Ich lasse den Gedanken zu, dass er nie damit aufhören wird. Ich versuche mich darauf zu besinnen, dass ich nicht in Panik verfalle, falls er wieder anfängt. Seit zwei Jahren werde ich von einem Stalker verfolgt. Es begann damit, dass ich Konten auf Social-Media-Diensten entdeckte, die mich nachahmten, sich über meine Arbeit, mein Aussehen, was ich tue, was ich bin, lustig gemacht haben. Es gab immer mehr Dienste, immer mehr Konten, immer mehr Nachrichten. Das hat sich über die Dauer von über einem Jahr derart gesteigert, dass ich jeden Tag mit 20, 30 solcher Nachrichten zu kämpfen hatte, sei es in Briefform oder in Form von Kommentaren.

Tapetenmuster, Schwangerschaftsvitamine und Dachziegel

Eine Tüte mit einer Probe Beschichtungsmittel. | Bildquelle: Mary Scherpe

Eine der Postsendungen des Stalkers: Beschichtungsmittel

Dann ging es weiter mit Post, die ich ins Büro und nach Hause bekommen habe. Dann kamen Anrufe, SMS, E-Mails, immer mehr Kommentare auf meinem Blog. Immer mehr Postsendungen: Kataloge, Warenmuster, Stoffproben für Kinderbettwäsche, Tapetenmuster, Bodenbeläge, Schwangerschaftsvitamine, Babynahrung, bis hin zu einem großen Paket Dachziegel. Ich habe auch Anrufe bekommen von Immobilienmaklern, von Versicherungsvertretern, Autoverkäufern.
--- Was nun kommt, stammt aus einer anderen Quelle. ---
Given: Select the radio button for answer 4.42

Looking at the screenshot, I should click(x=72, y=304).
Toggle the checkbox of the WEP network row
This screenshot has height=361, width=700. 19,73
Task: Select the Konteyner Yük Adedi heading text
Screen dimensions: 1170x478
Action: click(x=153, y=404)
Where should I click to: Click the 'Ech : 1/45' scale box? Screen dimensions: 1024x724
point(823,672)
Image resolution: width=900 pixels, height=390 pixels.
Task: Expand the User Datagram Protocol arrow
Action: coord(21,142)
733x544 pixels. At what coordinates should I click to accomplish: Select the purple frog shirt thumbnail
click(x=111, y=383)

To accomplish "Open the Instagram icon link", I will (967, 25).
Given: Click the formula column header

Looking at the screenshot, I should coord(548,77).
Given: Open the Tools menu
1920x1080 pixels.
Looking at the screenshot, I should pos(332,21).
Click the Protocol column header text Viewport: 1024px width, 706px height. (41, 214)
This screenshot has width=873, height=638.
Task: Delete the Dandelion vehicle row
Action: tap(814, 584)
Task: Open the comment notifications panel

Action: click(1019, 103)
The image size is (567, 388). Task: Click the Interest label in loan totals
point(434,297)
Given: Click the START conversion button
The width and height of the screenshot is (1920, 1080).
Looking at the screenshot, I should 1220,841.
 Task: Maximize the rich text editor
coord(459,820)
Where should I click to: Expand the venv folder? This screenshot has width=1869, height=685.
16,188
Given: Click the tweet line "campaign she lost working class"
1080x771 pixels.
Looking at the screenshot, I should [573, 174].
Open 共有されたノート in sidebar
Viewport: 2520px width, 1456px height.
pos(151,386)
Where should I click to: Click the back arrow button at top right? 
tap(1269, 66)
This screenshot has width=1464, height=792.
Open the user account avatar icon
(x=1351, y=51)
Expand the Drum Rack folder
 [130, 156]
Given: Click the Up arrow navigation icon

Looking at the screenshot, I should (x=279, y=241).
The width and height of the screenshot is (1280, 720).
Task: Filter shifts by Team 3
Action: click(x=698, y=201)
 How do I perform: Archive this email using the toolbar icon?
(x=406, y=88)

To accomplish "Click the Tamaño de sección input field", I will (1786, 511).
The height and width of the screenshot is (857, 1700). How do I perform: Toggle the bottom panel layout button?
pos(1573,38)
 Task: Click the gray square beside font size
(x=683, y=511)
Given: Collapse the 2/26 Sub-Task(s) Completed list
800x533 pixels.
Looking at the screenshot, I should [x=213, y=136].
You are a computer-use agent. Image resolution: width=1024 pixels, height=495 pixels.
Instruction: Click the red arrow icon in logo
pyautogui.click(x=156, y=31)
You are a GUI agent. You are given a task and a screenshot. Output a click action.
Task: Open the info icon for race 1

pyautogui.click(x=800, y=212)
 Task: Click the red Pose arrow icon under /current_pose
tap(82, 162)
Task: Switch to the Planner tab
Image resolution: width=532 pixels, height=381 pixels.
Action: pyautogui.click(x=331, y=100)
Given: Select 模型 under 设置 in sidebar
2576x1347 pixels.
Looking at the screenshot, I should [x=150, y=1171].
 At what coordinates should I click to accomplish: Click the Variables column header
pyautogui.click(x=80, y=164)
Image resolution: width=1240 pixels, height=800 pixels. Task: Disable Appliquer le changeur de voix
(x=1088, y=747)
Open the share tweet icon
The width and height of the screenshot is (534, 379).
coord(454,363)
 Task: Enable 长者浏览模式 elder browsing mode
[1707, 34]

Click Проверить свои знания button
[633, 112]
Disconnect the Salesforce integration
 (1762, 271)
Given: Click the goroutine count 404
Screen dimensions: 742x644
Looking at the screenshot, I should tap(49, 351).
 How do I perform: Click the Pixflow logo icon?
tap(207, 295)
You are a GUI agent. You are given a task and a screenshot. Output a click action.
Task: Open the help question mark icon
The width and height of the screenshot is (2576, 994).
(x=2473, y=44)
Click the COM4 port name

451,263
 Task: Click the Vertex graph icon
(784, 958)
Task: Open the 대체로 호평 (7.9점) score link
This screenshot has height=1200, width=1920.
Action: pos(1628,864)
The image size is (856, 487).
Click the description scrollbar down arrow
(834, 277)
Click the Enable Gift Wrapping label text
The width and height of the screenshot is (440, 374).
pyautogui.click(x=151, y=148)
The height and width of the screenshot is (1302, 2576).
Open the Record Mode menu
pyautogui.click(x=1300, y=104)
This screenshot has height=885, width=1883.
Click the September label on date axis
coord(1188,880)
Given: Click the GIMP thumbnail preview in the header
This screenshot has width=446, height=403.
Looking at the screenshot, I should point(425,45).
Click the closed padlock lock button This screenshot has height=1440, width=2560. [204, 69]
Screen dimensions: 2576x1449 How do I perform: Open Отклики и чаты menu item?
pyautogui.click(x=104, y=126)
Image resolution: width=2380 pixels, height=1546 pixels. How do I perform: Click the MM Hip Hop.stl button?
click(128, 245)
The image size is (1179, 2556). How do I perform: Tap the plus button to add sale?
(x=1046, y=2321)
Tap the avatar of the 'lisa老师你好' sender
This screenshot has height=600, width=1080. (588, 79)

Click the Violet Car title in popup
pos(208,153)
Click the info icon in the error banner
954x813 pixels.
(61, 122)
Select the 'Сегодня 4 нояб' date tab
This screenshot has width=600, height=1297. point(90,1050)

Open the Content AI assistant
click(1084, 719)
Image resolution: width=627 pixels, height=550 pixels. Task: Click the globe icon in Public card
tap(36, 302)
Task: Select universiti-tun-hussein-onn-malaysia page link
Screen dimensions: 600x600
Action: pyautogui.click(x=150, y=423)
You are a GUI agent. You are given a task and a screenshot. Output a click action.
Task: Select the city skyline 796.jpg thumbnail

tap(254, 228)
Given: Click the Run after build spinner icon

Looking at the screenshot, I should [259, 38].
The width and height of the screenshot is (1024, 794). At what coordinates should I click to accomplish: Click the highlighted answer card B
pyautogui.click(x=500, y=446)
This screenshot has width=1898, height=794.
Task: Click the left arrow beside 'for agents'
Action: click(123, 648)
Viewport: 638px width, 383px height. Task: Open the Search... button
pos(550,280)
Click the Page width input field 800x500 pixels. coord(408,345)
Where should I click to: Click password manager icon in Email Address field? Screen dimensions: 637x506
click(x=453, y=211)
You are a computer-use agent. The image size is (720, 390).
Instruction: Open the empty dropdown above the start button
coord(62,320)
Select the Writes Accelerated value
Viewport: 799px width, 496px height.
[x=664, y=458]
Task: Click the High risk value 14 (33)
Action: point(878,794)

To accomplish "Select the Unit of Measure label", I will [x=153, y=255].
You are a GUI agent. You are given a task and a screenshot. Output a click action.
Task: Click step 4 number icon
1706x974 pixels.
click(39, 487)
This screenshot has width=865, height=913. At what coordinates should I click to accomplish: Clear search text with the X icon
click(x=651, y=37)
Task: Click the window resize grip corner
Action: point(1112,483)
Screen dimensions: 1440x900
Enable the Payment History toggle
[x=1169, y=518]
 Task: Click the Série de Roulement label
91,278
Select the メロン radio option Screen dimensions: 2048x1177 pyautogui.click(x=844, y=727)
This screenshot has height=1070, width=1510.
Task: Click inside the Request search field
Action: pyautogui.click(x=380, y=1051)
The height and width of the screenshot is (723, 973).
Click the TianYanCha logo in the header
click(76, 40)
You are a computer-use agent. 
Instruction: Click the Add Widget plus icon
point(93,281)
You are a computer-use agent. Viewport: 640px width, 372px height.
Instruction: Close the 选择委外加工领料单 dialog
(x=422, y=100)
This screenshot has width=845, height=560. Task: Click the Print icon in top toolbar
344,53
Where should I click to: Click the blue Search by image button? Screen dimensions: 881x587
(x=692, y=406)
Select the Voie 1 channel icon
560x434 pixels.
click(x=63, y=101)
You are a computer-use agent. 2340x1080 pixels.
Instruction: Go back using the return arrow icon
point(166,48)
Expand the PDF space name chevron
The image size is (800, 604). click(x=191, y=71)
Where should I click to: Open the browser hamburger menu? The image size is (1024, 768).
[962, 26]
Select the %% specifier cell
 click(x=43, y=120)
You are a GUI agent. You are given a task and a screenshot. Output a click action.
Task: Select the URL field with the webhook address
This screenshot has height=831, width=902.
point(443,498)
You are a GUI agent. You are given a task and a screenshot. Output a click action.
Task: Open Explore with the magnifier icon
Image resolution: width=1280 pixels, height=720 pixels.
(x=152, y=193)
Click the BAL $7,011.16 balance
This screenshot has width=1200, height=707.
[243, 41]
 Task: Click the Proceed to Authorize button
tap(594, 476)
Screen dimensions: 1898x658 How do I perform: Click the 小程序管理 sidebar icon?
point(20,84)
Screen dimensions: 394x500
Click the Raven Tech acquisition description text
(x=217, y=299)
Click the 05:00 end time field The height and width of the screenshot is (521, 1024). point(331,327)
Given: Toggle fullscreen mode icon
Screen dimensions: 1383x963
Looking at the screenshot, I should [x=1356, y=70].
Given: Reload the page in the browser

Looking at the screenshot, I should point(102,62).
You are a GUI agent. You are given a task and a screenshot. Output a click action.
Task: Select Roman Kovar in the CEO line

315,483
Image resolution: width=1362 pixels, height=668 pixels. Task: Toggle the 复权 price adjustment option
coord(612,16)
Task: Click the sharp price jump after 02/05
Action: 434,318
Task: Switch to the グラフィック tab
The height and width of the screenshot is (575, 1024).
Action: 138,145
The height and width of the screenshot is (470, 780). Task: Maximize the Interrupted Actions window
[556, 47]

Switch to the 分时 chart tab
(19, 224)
Jede Nachricht zielte nur darauf ab, mich zu beleidigen

Es gab viele Twitterkonten, die allein dazu da waren, mich zu beleidigen. Da gab es keine Follower, da gab es keine Abonnenten. Ich habe versucht, sie löschen zu lassen, und mir wurde immer wieder gesagt, dass dieses Konto nicht gegen die Nutzerregeln von Twitter verstößt, dass es kein Missbrauch sei. Für die Buchrecherche habe ich das Gleiche dann bei Facebook versucht. Ich hab hasserfüllte Kommentare gemeldet und immer wieder die Antwort bekommen, dass diese Inhalte nicht gegen die Gemeinschaftsregeln von Facebook oder Twitter verstoßen.

Textnachricht des Stalkers auf dem Mobiltelefon. | Bildquelle: Mary Scherpe

Textnachricht des Stalkers auf dem Mobiltelefon

Zu Beginn habe ich mich an den Rat gehalten, es nicht überzubewerten und nicht sofort in Panik zu verfallen. Das würde sich schon schnell wieder legen, demjenigen wird das schnell langweilig werden, vor allem, wenn ich das ignoriere. Was nur dazu geführt hat, dass ich mir selbst die Schuld gab, wenn ich nicht schaffte, es zu ignorieren. Ich dachte, jetzt habe ich das nicht "richtig" ignoriert. Ich hab ihm doch noch Aufmerksamkeit gegeben, deswegen macht er weiter.